La produzione di energia elettrica da fonti tradizionali è un modello decisamente insostenibile per il futuro: da un lato questo implica un continuo sfruttamento delle risorse naturali del pianeta, che vanno quindi incontro a un depauperamento inesorabile, e dall’altro comporta la creazione di scorie inquinanti che spesso causano seri danni ambientali.

Fortunatamente, negli ultimi anni, c’è stato un fervente e continuo sviluppo di nuove metodologie di produzione energetica da fonti rinnovabili, che ha dato anche ottimi risultati. Tuttavia, tra tutte le tipologie di energia rinnovabile, l’energia solare è probabilmente quella che vanta lo sviluppo del maggior numero di tecnologie e certamente, ad oggi, è la più utilizzata.

I pannelli solari residenziali hanno conosciuto una crescita costante da quando sono diventati disponibili al pubblico e molte società che desiderano mostrarsi attente al rispetto dell’ambiente hanno preferito optare per l’utilizzo dell’energia solare, proponendolo come un vero e proprio “carburante green per il loro business”.
Il fatto che molte abitazioni ma anche molte aziende stiano facendo affidamento solo sull’energia solare è già un grandissimo passo avanti, ma rendere questa energia “portatile” sarebbe davvero rivoluzionario.

L'energia solare diventa "portatile"

Al contrario della maggior parte delle energie rinnovabili che necessitano di strumentazioni ingombranti per essere prodotte, l’energia solare può essere prodotta anche da pannelli di dimensioni contenute, flessibili e portatili.
Nell’immaginario comune, il pannello solare corrisponde infatti ad una struttura molto grande e solida, quella che viene installata sui tetti degli edifici.
Ma questa è solo una delle tipologie di pannelli esistente. Grazie alla ricerca tecnologica, infatti, sono stati brevettati anche pannelli flessibili e amovibili, che possono essere arrotolati e trasportati in modo comodo e pratico.

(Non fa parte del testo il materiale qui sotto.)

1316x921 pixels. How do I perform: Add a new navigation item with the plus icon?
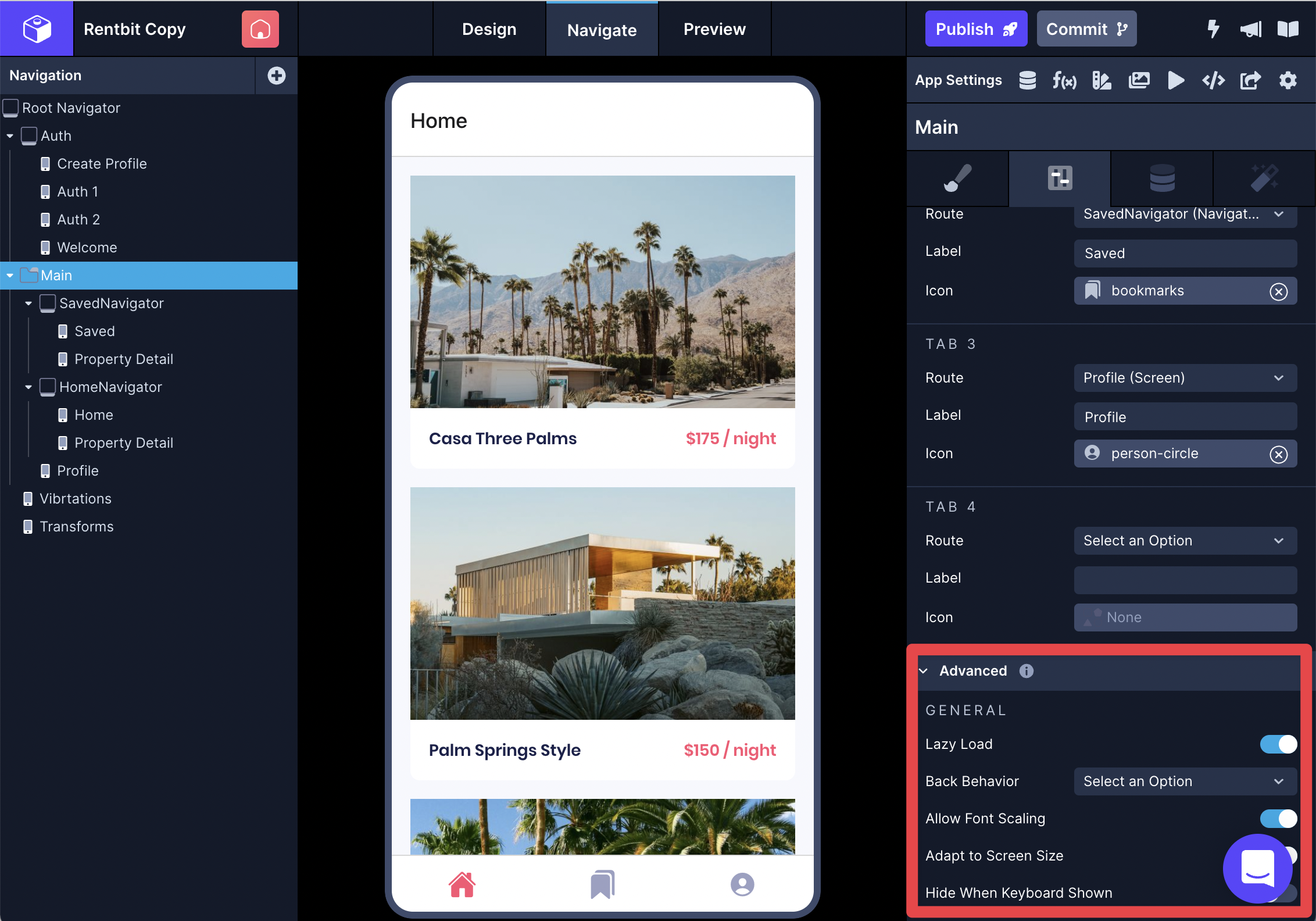click(x=276, y=76)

Questa nuova tecnologia fotovoltaica rivoluzionaria presenta indubbiamente degli enormi vantaggi ed apre le porte a nuovi scenari ecosostenibili che ospitano l’energia solare come la vera protagonista.
Quando potranno essere commercializzati a prezzi accessibili, questi pannelli daranno la possibilità di alimentare qualsiasi dispositivo presente in qualunque area del pianeta con la sola necessità della presenza di un irraggiamento solare sufficiente ad attivare il pannello stesso.
Tutto questo genererebbe cambiamenti decisamente importanti e farebbe davvero la differenza soprattutto nei paesi del terzo mondo, in quelli in via di sviluppo, nei quali molto spesso non ci sono abbastanza fondi per costruire infrastrutture che possano alimentare energeticamente anche i villaggi più remoti.

Mentre i pannelli fotovoltaici tradizionali sono costruiti con materiali fragili e studiati per essere installati su strutture apposite, senza la possibilità di essere spostati, i nuovi pannelli offrono una vasta gamma di applicazioni d’uso e consentono di portare energia, oltretutto pulita, in posti in cui prima era impensabile poter arrivare così facilmente. <
In questo modo si riuscirebbe a rendere fruibile l’energia pulita anche in posti isolati, il che rappresenterebbe una grandissima vittoria specialmente per tutte le associazioni che negli anni si sono impegnate per raggiungere un miglioramento nelle condizioni di vita delle popolazioni più svantaggiate.

Ci si augura che questa nuova tecnologia, che potremmo definire come una sorta di fotovoltaico portatile, venga brevettata e commercializzata al più presto, perchè rappresenterebbe davvero un enorme progresso nel campo della produzione di energia da fonti rinnovabili e meriterebbe di essere annoverata tra le più grandi invenzioni di questa generazione.